Building a Complete AI Agent Memory Architecture: A Deep Dive into Infrastructure, Prompts, and Workflows

As AI agents become more sophisticated, one of the most critical challenges is memory architecture. Without a robust system for storing, retrieving, and reasoning over information, even the most advanced AI agents will struggle to maintain context, learn from experience, and deliver consistent results. Over the past year, I've been building a complete AI agent operating system for power users, and memory architecture has been at the core of this effort. In this article, I'll share the deep technical details of how we've structured our memory system, including infrastructure, prompts, and workflows.
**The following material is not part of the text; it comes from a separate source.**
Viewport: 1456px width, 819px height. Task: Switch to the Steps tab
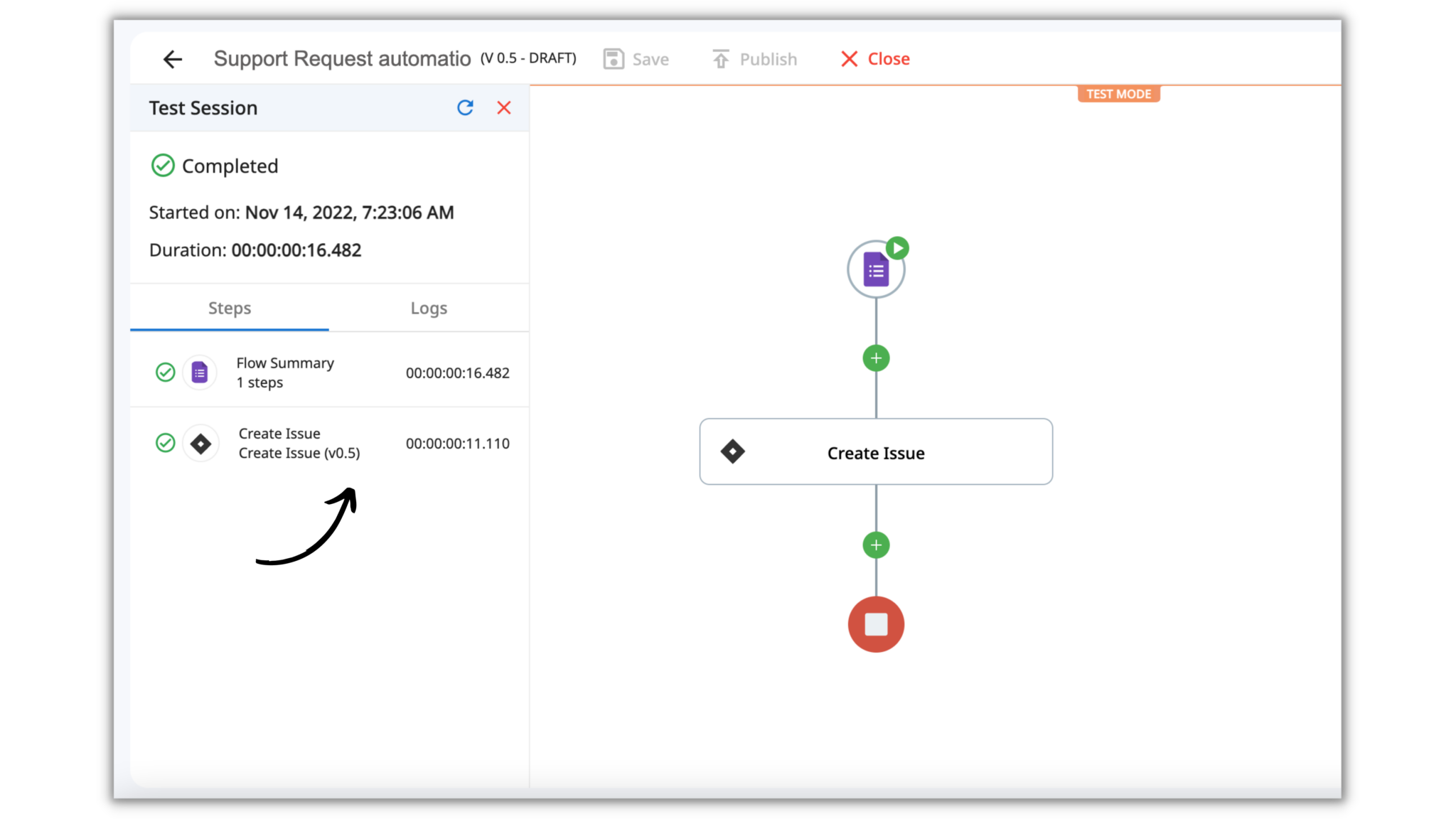coord(229,308)
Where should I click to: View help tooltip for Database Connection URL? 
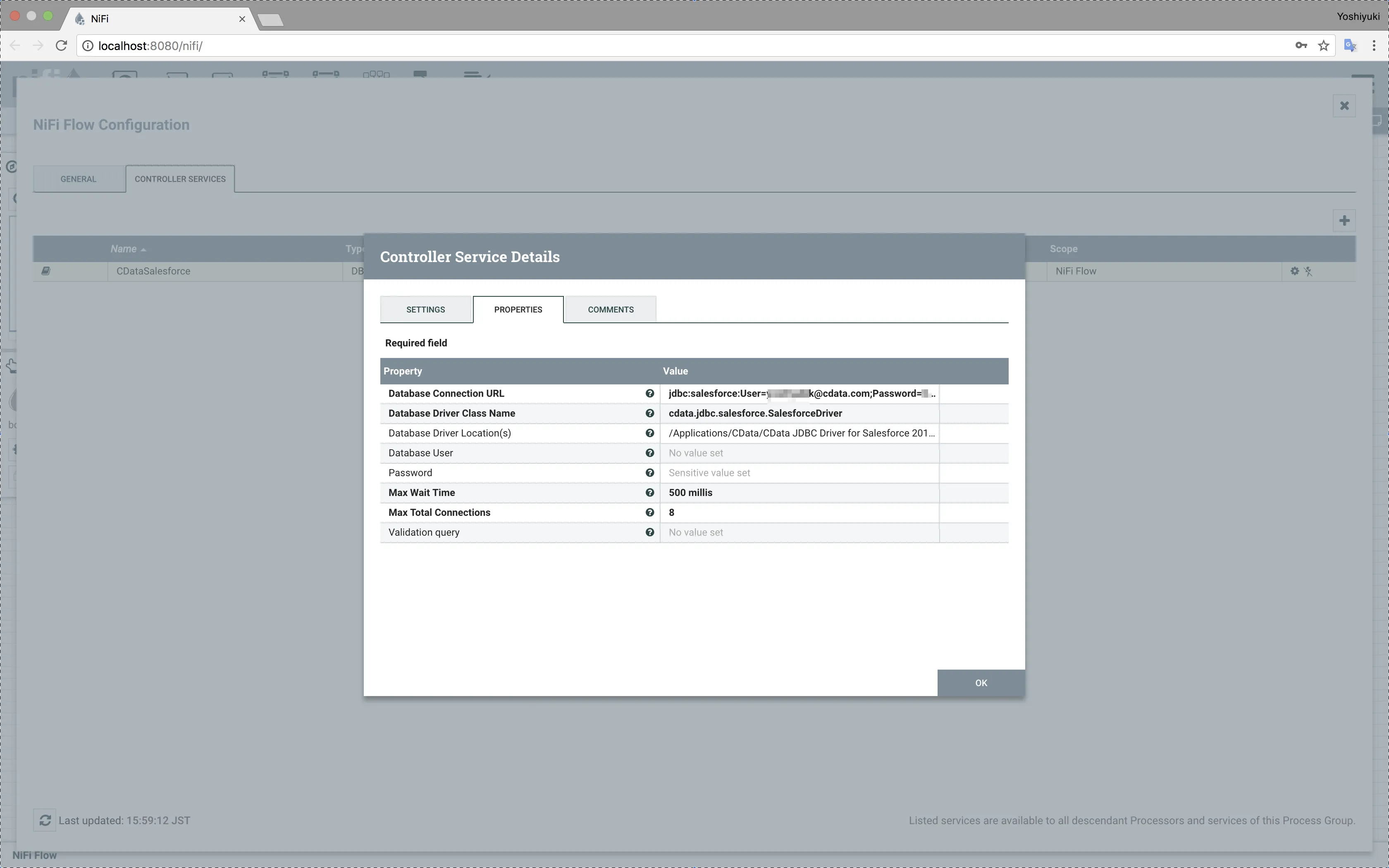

The Memory Architecture Layers

Our memory system is built around three primary layers:

1. Short-term memory: Active context during a single session
2. Long-term memory: Persistent storage of knowledge and experiences
3. Episodic memory: Time-stamped records of interactions and events

Let me walk through each of these layers in detail.

Short-term Memory Implementation

Short-term memory is implemented using a sliding window technique with a configurable token limit. Here's a simplified version of our memory buffer class:

class MemoryBuffer:
    def __init__(self, max_tokens=4096):
        self.max_tokens = max_tokens
        self.buffer = []
        self.token_count = 0

    def add(self, text, token_count):
        """Add text to the buffer, removing oldest items if necessary"""
        while self.token_count + token_count > self.max_tokens and self.buffer:
            oldest = self.buffer.pop(0)
            self.token_count -= oldest['token_count']
        self.buffer.append({'text': text, 'token_count': token_count})
        self.token_count += token_count

    def get_context(self):
        """Return all current context as a single string"""
        return "\n".join(item['text'] for item in self.buffer)

This implementation ensures we always stay within token limits while maintaining the most relevant context.

Long-term Memory Structure

For long-term memory, we use a vector database (Pinecone in our case) to store embeddings of important information. The storage structure follows this pattern:

memory/
  └── long_term/
      ├── projects/
      │   ├── project_a/
      │   │   ├── description.md
      │   │   ├── requirements.md
      │   │   └── meetings/
      │   │       └── 2023-11-15.md
      ├── people/
      │   ├── team_members/
      │   │   └── john_doe.md
      └── concepts/
          ├── ai_agent_architecture.md
          └── memory_systems.md

Each markdown file contains both human-readable content and metadata in YAML frontmatter:

---
created: 2023-11-15T14:30:00Z
last_updated: 2023-11-15T14:30:00Z
source: meeting_notes
tags: [architecture, planning, team]
relevance_score: 0.92
---

# Project Kickoff Meeting

## Attendees
- John Doe (Product Manager)
- Jane Smith (Lead Developer)

## Agenda Items
1. Project overview and goals
2. Timeline and milestones
3. Resource allocation

Episodic Memory with Time-Series Storage

Episodic memory is stored in a time-series database (InfluxDB) with this schema:

sql
CREATE MEASUREMENT agent